Source extract:
>>>>>
# Sewer line excavation



## fishman002 (Mar 26, 2009)

I am new to this site and it is great. Here is my question: I do landscaping for a living and I have an opportunity to trench an existing sewer line that needs replacing for one of my customers. I have a Kubota B20 with a hoe that is capable of digging 7.5 feet. The sewer line is reported to be 7 feet down. This is documented because the plumber just tied into it with a new service going into the house in the last month. The homeowner wants to replace the whole line out to the street now. My hoe has a 16" wide bucket and I estimate that the trench would need to be 4-5 ft wide and 7 feet deep. I am not sure at this point what the total distance to the street would be but for the sake of argument say it will be 100 feet. What would be a fair price to do this job?


----------



## dayexco (Mar 4, 2006)

my excel spread sheet i set up for estimating, comes up with $206.73....but with your local variables, your price may vary.


----------



## Kgmz (Feb 9, 2007)

Don't forget you will need a OSHA certified "competent person" on site, and shoring, trench boxes.

I can hire myself out to you as the competent person and bring the trench boxes for $50,000 to $100,000 depending on your location.


----------



## bamawildcat (Dec 14, 2008)

$300 would be a fair price. 

Or $12/hr plus gas.


----------



## tgeb (Feb 9, 2006)
<<<<<
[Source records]
>>>>>
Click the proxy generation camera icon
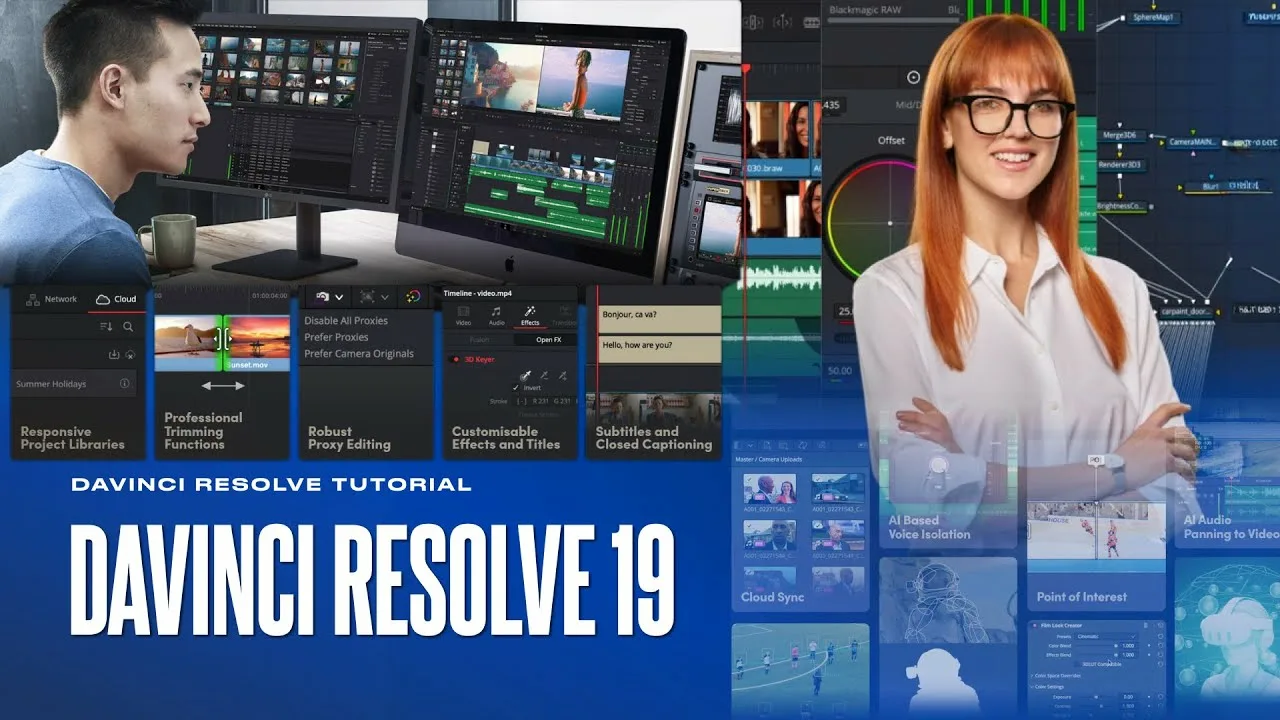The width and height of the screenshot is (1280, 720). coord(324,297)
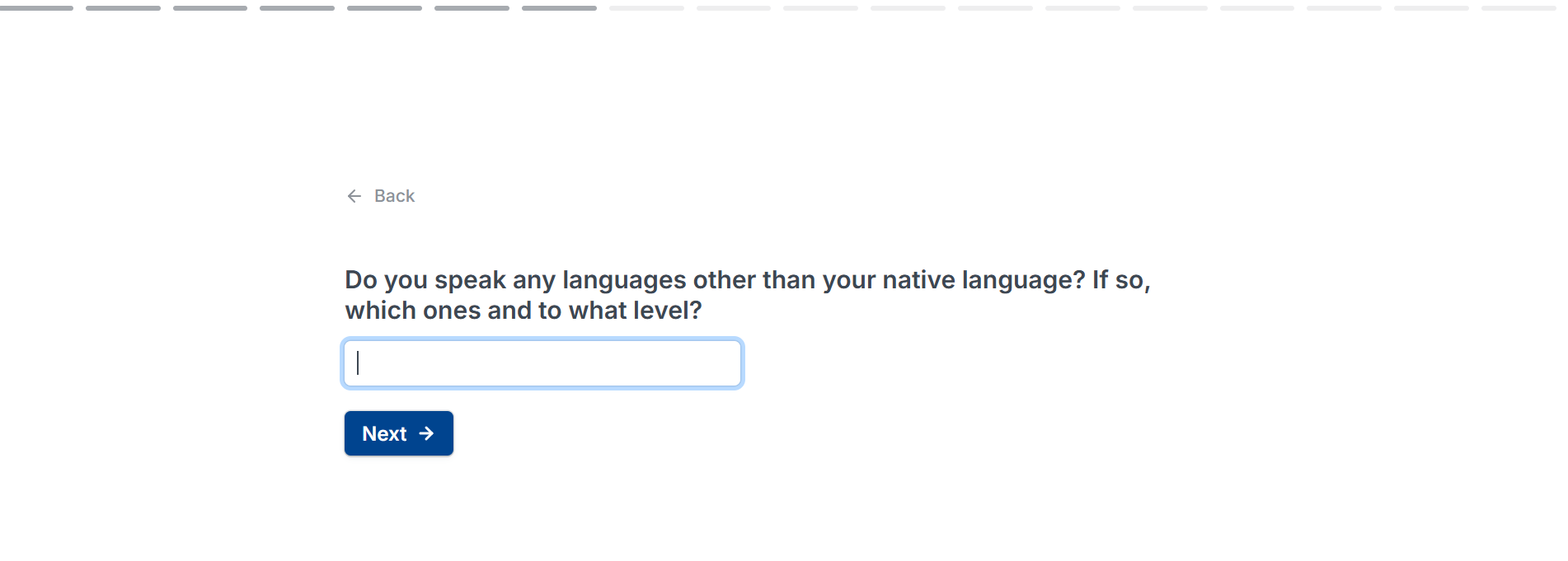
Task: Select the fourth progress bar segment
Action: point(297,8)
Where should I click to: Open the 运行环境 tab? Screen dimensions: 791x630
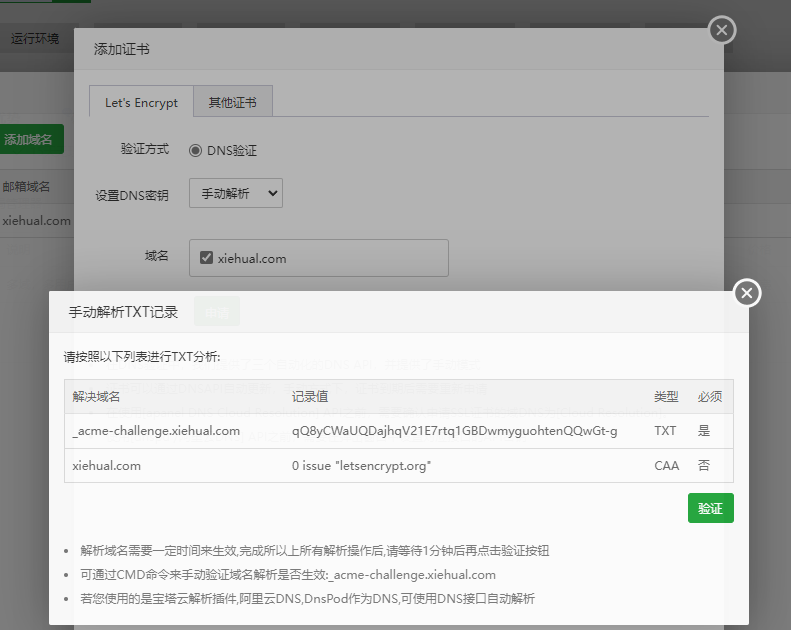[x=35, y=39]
<<<<<
Work to do: Reproduce the passage of the sewer line excavation thread above that lies between "my excel spread" and "on your location.", inclusive.

Solution:
my excel spread sheet i set up for estimating, comes up with $206.73....but with your local variables, your price may vary.


----------



## Kgmz (Feb 9, 2007)

Don't forget you will need a OSHA certified "competent person" on site, and shoring, trench boxes.

I can hire myself out to you as the competent person and bring the trench boxes for $50,000 to $100,000 depending on your location.